-------- Given text --------

Project: Deuce

Tech-Daddy

Tech Monkey
Thank guys... pulled the masking this morning (should have pulled it last night... live and learn)

panelflame8.jpg


panelflame9.jpg


panelflame10.jpg


Have some wetsanding to do to knock the edge down a bit, and prep for the next "stripe". I'll likely put these outside to cure a bit.

On a seperate note... we all start somewhere...
And I wnat to learn how to do True Fire.

I have never done this folks, never. I have a DVD and a set of templates to help guide me... but my airbrush's paint valve kept staying open, so I was having lots of difficulty tapering my ends. Would release the paint and carry through my air and my motion, but the paint spring just kept pushing paint... then it would click shut... very frustrating.

After about the 4th or 5th mistake, I kinda ran with it... then I started nesting other template designs into it, so see how they would look when sprayed. So, this is like a proof of concept... pre-ALPHA! LOL!!

--------

◆ Exercise task 1 ◆
Report every line of the listing below that contains the string "blue".

-------- Data listing --------

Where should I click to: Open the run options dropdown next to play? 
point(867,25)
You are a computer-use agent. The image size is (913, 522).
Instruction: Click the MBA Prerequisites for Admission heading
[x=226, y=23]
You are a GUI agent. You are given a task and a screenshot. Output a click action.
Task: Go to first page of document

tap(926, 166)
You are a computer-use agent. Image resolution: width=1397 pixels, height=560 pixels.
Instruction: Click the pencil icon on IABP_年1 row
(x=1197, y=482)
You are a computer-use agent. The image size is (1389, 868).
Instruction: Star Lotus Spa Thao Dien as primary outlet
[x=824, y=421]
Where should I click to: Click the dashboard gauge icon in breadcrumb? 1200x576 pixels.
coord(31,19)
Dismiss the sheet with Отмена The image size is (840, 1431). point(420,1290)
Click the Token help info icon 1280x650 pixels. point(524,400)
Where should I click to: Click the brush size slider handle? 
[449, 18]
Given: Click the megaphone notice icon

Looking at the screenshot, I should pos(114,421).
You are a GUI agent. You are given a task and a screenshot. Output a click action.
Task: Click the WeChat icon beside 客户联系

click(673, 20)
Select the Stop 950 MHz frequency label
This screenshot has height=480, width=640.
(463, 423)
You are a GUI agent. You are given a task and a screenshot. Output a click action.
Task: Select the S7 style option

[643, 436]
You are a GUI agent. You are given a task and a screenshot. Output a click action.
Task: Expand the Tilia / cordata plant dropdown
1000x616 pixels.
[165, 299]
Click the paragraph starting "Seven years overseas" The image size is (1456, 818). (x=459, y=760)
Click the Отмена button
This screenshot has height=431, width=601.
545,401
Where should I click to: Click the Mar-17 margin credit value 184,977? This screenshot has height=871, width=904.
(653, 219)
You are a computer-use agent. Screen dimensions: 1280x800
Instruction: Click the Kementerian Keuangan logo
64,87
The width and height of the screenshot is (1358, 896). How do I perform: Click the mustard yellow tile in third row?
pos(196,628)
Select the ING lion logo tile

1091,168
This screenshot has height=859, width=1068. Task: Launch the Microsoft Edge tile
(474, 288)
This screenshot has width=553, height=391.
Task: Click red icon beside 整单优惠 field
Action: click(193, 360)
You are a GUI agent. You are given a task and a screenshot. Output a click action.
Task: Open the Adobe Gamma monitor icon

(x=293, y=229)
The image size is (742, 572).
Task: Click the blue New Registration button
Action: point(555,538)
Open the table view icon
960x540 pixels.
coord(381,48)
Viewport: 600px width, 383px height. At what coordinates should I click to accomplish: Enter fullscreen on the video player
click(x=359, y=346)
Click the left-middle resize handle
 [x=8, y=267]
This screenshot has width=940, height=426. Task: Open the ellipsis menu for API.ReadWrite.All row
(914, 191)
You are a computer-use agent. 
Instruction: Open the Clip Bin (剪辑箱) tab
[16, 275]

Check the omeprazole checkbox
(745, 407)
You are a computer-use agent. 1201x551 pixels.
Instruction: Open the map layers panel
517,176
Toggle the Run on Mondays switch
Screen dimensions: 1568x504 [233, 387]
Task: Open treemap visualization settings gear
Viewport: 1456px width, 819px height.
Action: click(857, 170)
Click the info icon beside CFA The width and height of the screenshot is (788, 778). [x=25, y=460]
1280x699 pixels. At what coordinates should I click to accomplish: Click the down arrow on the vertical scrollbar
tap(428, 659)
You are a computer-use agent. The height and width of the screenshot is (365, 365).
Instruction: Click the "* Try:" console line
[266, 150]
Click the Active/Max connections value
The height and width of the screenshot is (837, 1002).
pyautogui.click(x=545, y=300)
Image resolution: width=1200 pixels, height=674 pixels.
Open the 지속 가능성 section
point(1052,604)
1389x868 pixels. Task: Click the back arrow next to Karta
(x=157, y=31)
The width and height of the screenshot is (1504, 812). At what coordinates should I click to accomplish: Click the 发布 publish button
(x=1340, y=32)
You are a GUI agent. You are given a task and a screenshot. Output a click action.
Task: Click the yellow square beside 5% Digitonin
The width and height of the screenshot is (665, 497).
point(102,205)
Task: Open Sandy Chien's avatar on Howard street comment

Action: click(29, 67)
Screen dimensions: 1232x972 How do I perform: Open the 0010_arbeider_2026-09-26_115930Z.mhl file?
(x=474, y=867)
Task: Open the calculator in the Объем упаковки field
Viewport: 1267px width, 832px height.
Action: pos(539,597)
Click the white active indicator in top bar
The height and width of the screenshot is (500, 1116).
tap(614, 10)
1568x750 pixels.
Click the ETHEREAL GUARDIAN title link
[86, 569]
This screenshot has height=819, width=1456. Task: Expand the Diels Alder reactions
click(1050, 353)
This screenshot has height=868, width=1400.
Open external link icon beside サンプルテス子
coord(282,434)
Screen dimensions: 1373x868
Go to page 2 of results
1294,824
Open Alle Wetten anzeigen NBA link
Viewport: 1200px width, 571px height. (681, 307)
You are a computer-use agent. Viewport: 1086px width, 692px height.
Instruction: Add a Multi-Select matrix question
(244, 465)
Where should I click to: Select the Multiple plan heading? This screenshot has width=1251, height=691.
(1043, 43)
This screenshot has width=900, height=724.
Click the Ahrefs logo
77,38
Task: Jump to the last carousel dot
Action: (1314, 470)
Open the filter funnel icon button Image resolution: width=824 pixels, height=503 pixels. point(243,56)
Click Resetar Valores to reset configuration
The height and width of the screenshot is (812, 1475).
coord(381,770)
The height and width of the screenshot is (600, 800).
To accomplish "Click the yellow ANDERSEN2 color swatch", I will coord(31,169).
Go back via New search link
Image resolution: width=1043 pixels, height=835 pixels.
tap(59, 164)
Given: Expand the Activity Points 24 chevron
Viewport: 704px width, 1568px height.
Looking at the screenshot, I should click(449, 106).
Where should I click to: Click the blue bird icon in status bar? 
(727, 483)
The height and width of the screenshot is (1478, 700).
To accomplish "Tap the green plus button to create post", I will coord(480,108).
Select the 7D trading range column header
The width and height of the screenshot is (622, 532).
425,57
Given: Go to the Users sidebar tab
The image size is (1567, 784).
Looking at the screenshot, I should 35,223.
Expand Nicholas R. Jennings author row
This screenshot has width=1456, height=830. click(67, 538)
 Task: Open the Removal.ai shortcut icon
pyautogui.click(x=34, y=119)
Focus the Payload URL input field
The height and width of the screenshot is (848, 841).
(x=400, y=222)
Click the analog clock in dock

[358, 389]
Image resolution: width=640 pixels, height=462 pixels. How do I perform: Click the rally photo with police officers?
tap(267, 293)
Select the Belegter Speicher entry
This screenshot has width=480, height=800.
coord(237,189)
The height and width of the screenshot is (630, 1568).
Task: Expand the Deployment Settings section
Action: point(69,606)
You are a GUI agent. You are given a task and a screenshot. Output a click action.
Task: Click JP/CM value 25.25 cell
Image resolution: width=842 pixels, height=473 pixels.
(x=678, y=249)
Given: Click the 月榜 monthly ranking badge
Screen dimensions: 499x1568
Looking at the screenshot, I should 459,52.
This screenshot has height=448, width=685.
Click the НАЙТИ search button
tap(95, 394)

--------

◆ Exercise task 2 ◆
Return, word for word, the part of the forum post above that opens with the words containing "Have some wetsanding" and closes with "shut... very frustrating.".

◆ Exercise response 1 ◆
Task: Click the blue New Registration button
Where should I click to: Click the blue bird icon in status bar? 

◆ Exercise response 2 ◆
Have some wetsanding to do to knock the edge down a bit, and prep for the next "stripe". I'll likely put these outside to cure a bit.

On a seperate note... we all start somewhere...
And I wnat to learn how to do True Fire.

I have never done this folks, never. I have a DVD and a set of templates to help guide me... but my airbrush's paint valve kept staying open, so I was having lots of difficulty tapering my ends. Would release the paint and carry through my air and my motion, but the paint spring just kept pushing paint... then it would click shut... very frustrating.